Sunday Thoughts on Living with Migraine: Choosing Civility & Kindness

Migraine-SignGood morning, and happy Sunday to my extended Migraine and Headache family.

Sorrowfully, this week's thoughts on living with Migraine aren't at all pleasant. In fact, they deal with a situation that made me not only extremely sad this past week, but physically ill. The various terrorism attacks around the world have  been really bothering me, as I'm sure they have all of you. The attack in Manchester last week had me crying every time I watched a news broadcast. For months now, another issue that I've found absolutely heartbreaking is the gratuitous public displays of people speaking so rudely and nastily to and about other people. People of power and authority — people who are role models — are employing name-calling and worse when speaking publicly. Instead of being leaders, they're sinking into the muck rather than speaking intelligently and in a manner befitting leaders. This horrible example is being emulated by others, either consciously or subconsciously. It's all been bad enough that I recently told my husband that if we were young newlyweds, I don't think I'd want to bring children into this world.

One way I've dealt with such sadness and grief has been to spend extra time with other Migraine and Headache patients, largely in closed Facebook group that's intended to be a safe place for all of us to share information and support without having to worry about spam and nastiness. I've also been spending some extra time on my own Facebook page, sharing links that I think will be of interest to my Facebook friends, both on Migraine and Headache, and on related issues such as health care.

Whether it's on my Facebook page or in the Migraine management group I own and manage, I don't expect people to always agree. It's not a black-and-white world. Besides, it would be horribly boring if everyone always agreed on everything. Disagreeing and discussing are just fine. That said, being rude and nasty are not fine — either on my Facebook page or in the Migraine Management group. People can disagree with each other and comment about that disagreement with civility and kindness. Whether one responds with civility and kindness or rudeness and nastiness is a choice people make when they write their comments and responses.

Last week, several people chose to respond with rudeness and nastiness both on my Facebook page and in the Migraine group. It was pretty quickly apparent in the Migraine group that part of the problem was members who commented about an article that was posted based on the title, without clicking through and reading the article. Even so, the rudeness and nastiness was an unnecessary choice.

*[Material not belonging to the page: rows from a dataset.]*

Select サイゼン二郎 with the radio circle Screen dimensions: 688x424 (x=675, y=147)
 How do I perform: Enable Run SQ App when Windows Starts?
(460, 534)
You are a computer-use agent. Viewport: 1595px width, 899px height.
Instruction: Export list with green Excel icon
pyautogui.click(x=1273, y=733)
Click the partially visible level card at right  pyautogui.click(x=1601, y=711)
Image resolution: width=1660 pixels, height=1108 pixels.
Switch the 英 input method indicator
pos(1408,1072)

In writing you to implore everyone to stop and think before they post comments and replies, and to choose civility and kindness over rudeness and nastiness. I'm convinced that the increase in this kind of posting is directly related to the increased rudeness and nastiness that we've observing publicly, especially in politics. Still, each of us has a choice in our behavior.

I said earlier that this had made me physically ill this week. It did, and that was enough to make me realize that I needed to do some serious stress management. One of the first things I learned in the college psychology classes I took is that only the person who owns a problem can solve it? I can't solve the problem of the way people talk to and about each other, but I can work toward solving how it impacts me. So, here's how I'm handling it. My Facebook page is just that — MY Facebook page. Any inappropriate comments posted there will be deleted, and the person who posted them will be blocked from my page. In our Migraine management Facebook group, rules have been posted about what is and is not appropriate behavior. Anyone who violates those rules will be removed from the group and banned from coming back. When it comes to the group, I owe that not only to myself, but also to the other members who count on it being a "safe" place.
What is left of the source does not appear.